Henderson is investing resources in building a global credit franchise, led by Stephen Thariyan. In February 2013, Henderson announced the appointment of Kevin Loome as manager of U.S. corporate bonds, and his team of five specialists. With these engagements Henderson built a U.S. credit team based in Philadelphia that complements its European fixed income franchise. As confirmed by Thariyan during an interview with Funds Society, the next step will be the hiring of a specialist emerging fixed income team. “That way we will have all the resources to position ourselves in the credit subclass, which offers the best prospects for profitability,” says Henderson Global Investors’ global head of corporate debt.

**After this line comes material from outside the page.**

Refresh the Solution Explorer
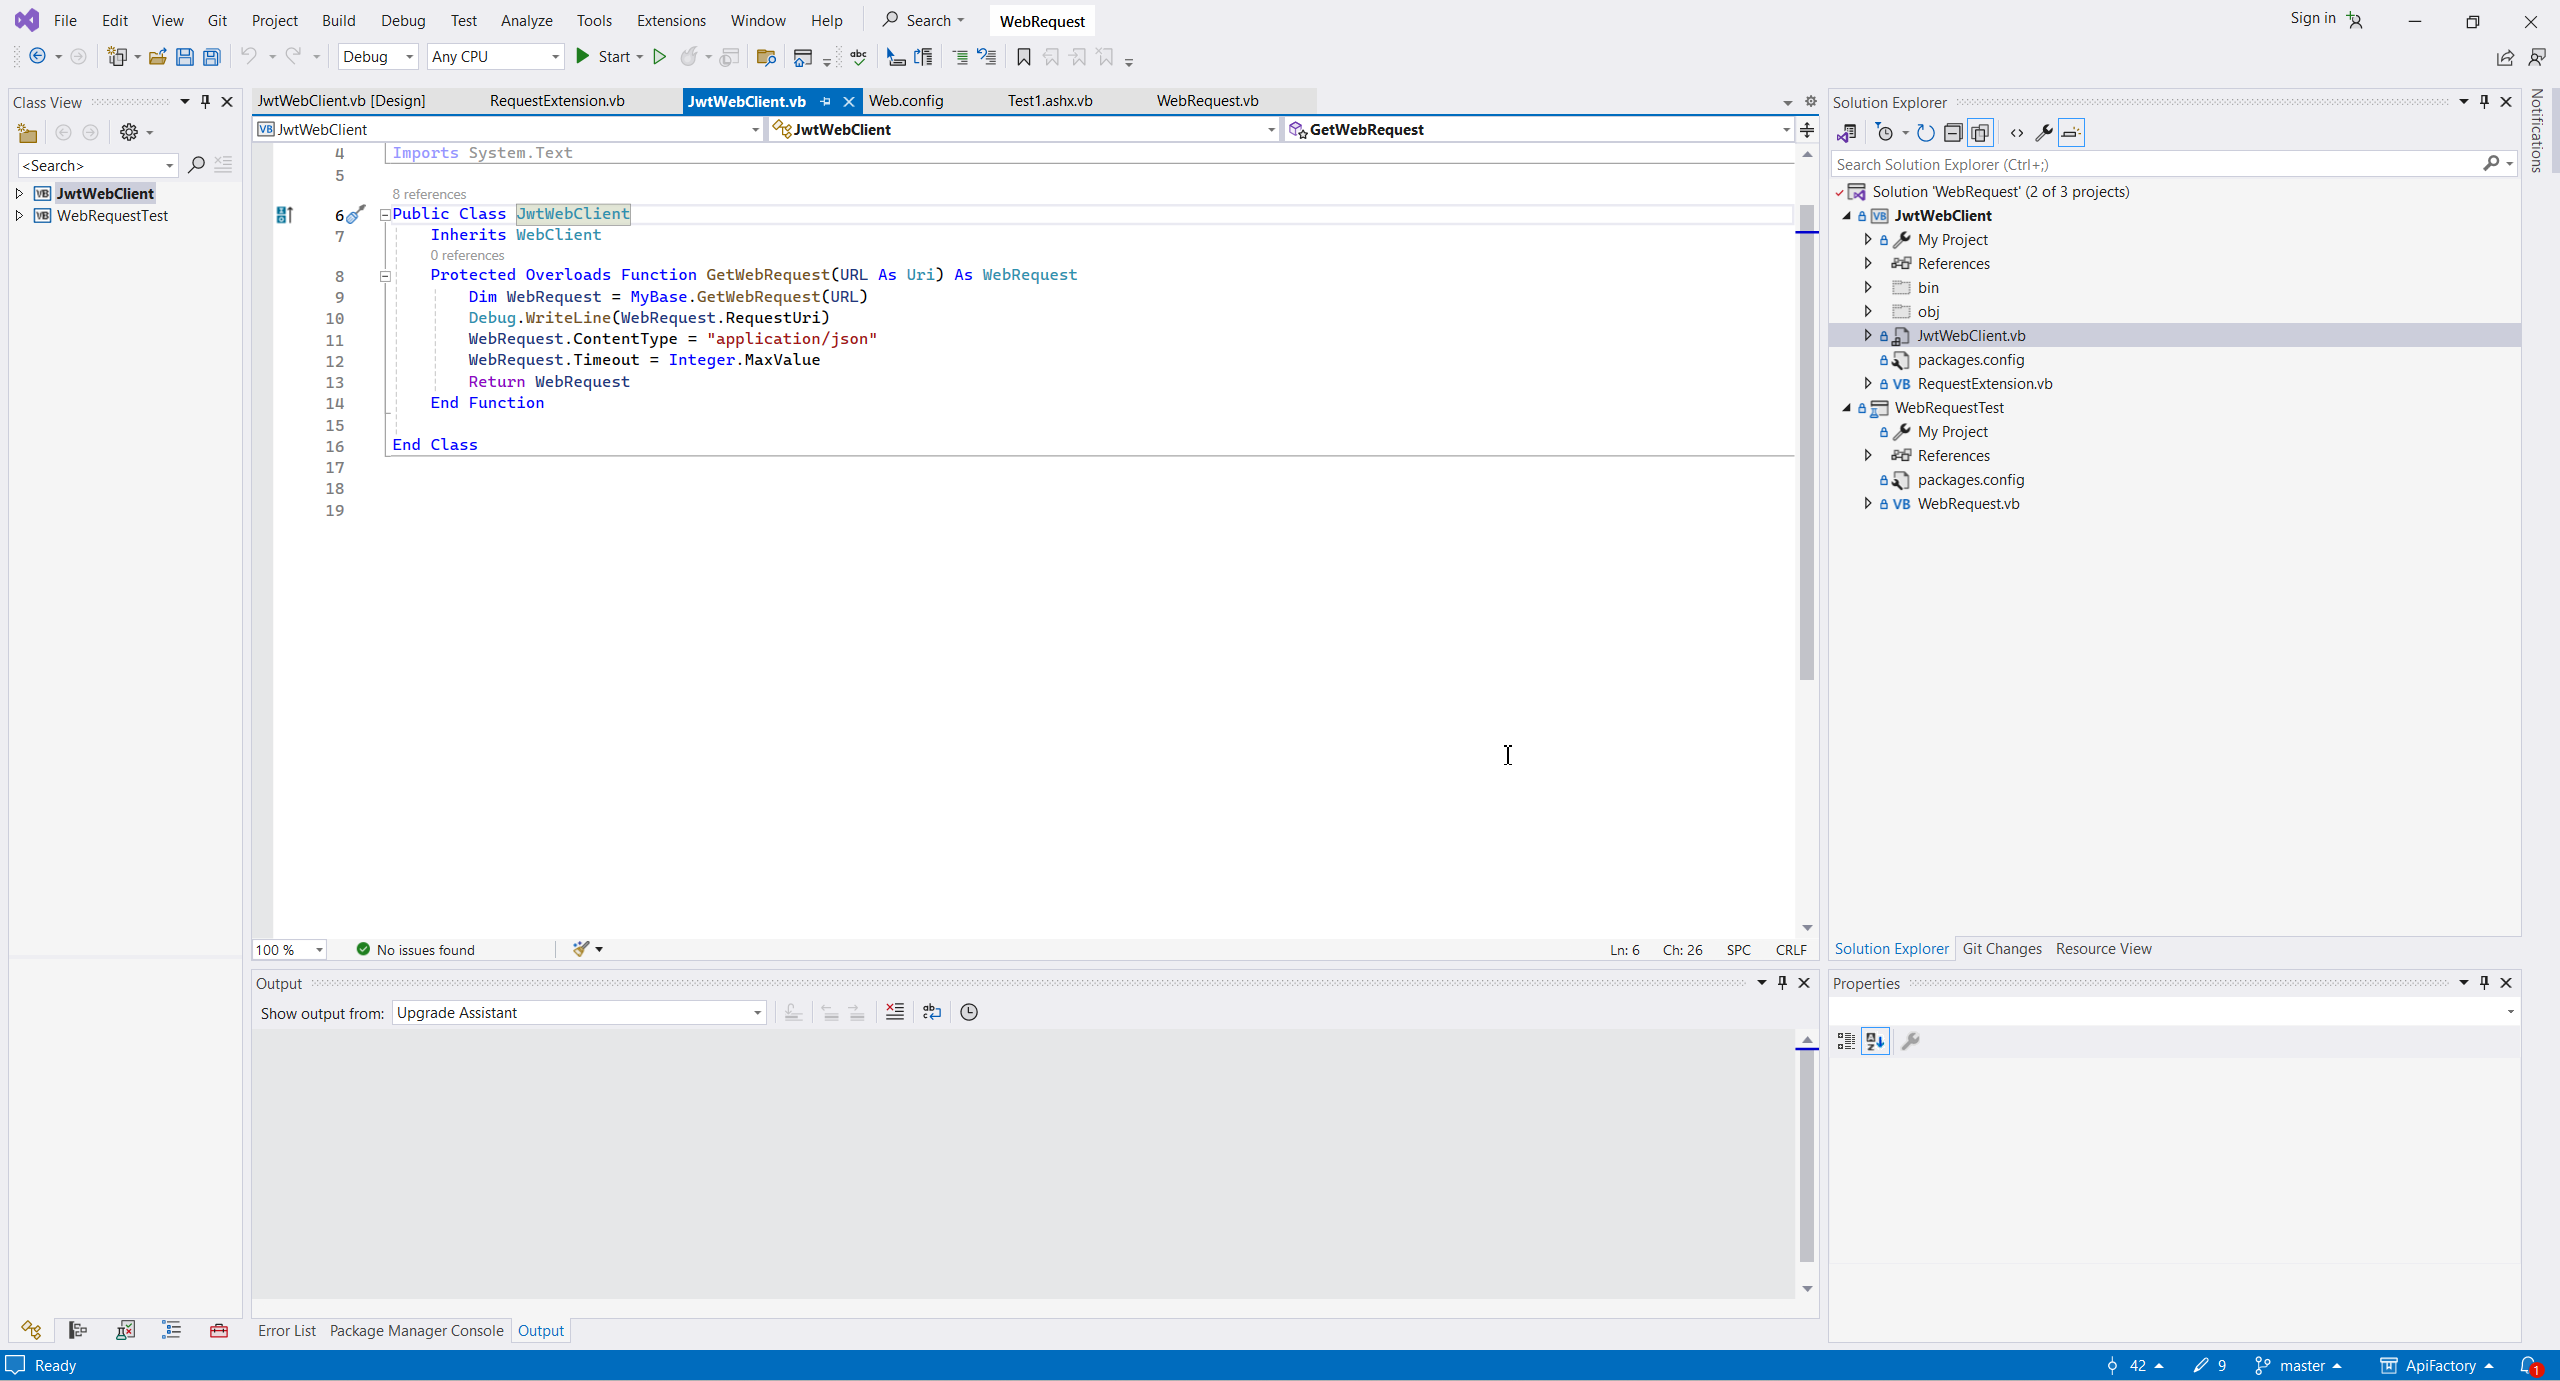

The next few years will be quite different to what we have seen in the credit markets during the last five years; a period in which “everyone did well without doing anything special, other than being in the asset class,” says Thariyan. The outlook is more complicated now, mainly because investors are “accustomed to double-digit returns.”

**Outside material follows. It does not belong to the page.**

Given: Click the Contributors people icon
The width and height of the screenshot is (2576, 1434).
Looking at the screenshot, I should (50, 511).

A reduction in returns which ultimately did not happen had been expected for 2013. In fact, most experts predicted that the high yield credit market would see a year in which the investor would earn “the coupon” rate, about 5.5%, for the European high yield market. However, as Thariyan points out, the reality was different and the high yield market favorably surprised investors by giving them returns of 11%.
Looking to 2014, the expert points out two focal areas in the credit market. “First, there are still some interesting returns in some sub-asset classes such as high yield and emerging market debt. Moreover, unlike what happened in recent years, this period will not be dominated by the actions of central banks, so this is a year in which the selection of securities becomes important once again.”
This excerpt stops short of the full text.